Gary Okihiro, "Third World Studies: Theorizing Liberation" [VIDEO]

Smith-Buonanno, Room 106

In 1968 the Third World Liberation Front at San Francisco State College demanded the creation of a Third World studies program to counter the existing curricula that ignored issues of power—notably, imperialism and oppression. The administration responded by institutionalizing an ethnic studies program; Third World studies was over before it began. Detailing the field's genesis and premature death, Gary Y. Okihiro presents an intellectual history of ethnic studies and Third World studies and shows where they converged and departed by identifying some of their core ideas, concepts, methods, and theories. In so doing, he establishes the contours of a unified field of study—Third World studies—that pursues a decolonial politics by examining the human condition broadly, especially in regard to oppression, and critically analyzing the locations and articulations of power as manifested in the social formation. Okihiro's framing of Third World studies moves away from ethnic studies' liberalism and its U.S.-centrism to emphasize the need for complex thinking and political action in the drive for self-determination.

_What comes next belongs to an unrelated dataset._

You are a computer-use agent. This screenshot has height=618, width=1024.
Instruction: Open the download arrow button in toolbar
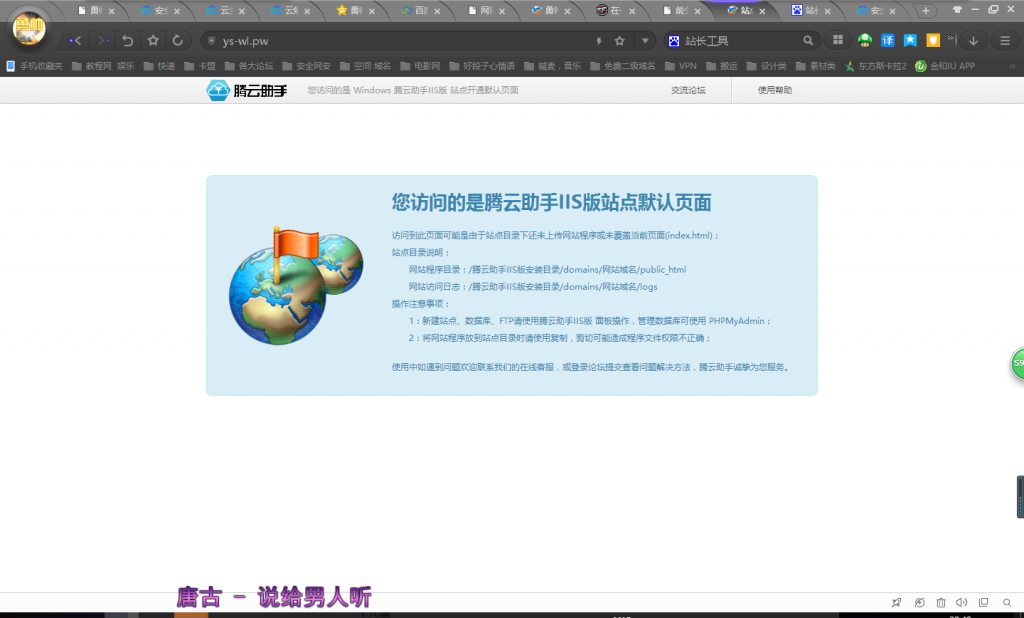pyautogui.click(x=973, y=41)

Gary Y. Okihiro is professor of international and public affairs and the founding director of the Center for the Study of Ethnicity and Race at Columbia University. He is author of several books, including American History Unbound: Asians and Pacific Islanders (2015). He received the Lifetime Achievement Award from the American Studies Association and the Association for Asian American Studies, and received an honorary doctorate from the University of the Ryukyus, Okinawa.

Free and open to the public. Wheelchair accessible. Book signing and light reception to follow.